B1 (AO3.1) — the point is one of unstable equilibrium along the Earth–Moon line: a small displacement toward the Moon increases $F_M$ and decreases $F_E$ , producing a net force away from the equilibrium.
B1 (AO3.2) — concluding that the spacecraft would not remain there in practice; any perturbation grows. (Credit also given for noting that this analysis ignores the Sun's field and the orbital motion of the Moon — a real Lagrange-point treatment requires the rotating frame.)

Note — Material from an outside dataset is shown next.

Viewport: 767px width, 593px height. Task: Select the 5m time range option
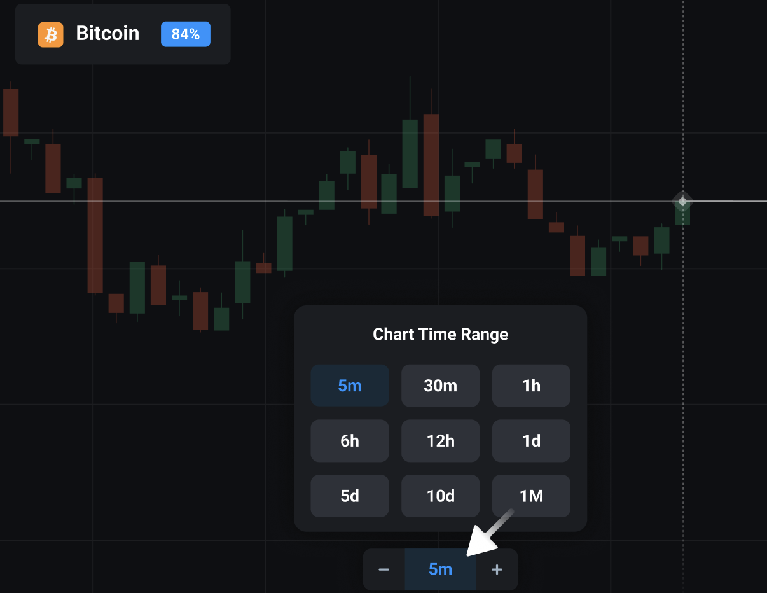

Total: 6 marks split AO1 = 1, AO2 = 3, AO3 = 2. Edexcel uses null-force questions of this kind to combine routine algebra (AO1/AO2) with a higher-tariff stability argument (AO3) — the AO3 mark separates A from A*.

Synoptic links

Connects to:

Topic 7 — Electric Fields (Coulomb's law analogy): Coulomb's law $F = kQ_1 Q_2 / r^2$ is structurally identical to Newton's gravitational law, with charge $Q$ in place of mass $m$ and $k = 1/(4\pi\varepsilon_0)$ in place of $G$ . The crucial physical difference is that gravity is always attractive (no "negative mass") whereas Coulomb forces can repel. Edexcel routinely asks candidates to compare and contrast — name the analogy and the breaking-point.
Topic 12 — Gravitational Field Strength: $g = GM/r^2$ is Newton's law divided by the test mass. The radial-field formula and the inverse-square decay are inherited directly from $F \propto 1/r^2$ . A confident grasp of Newton's law makes field-strength questions almost mechanical.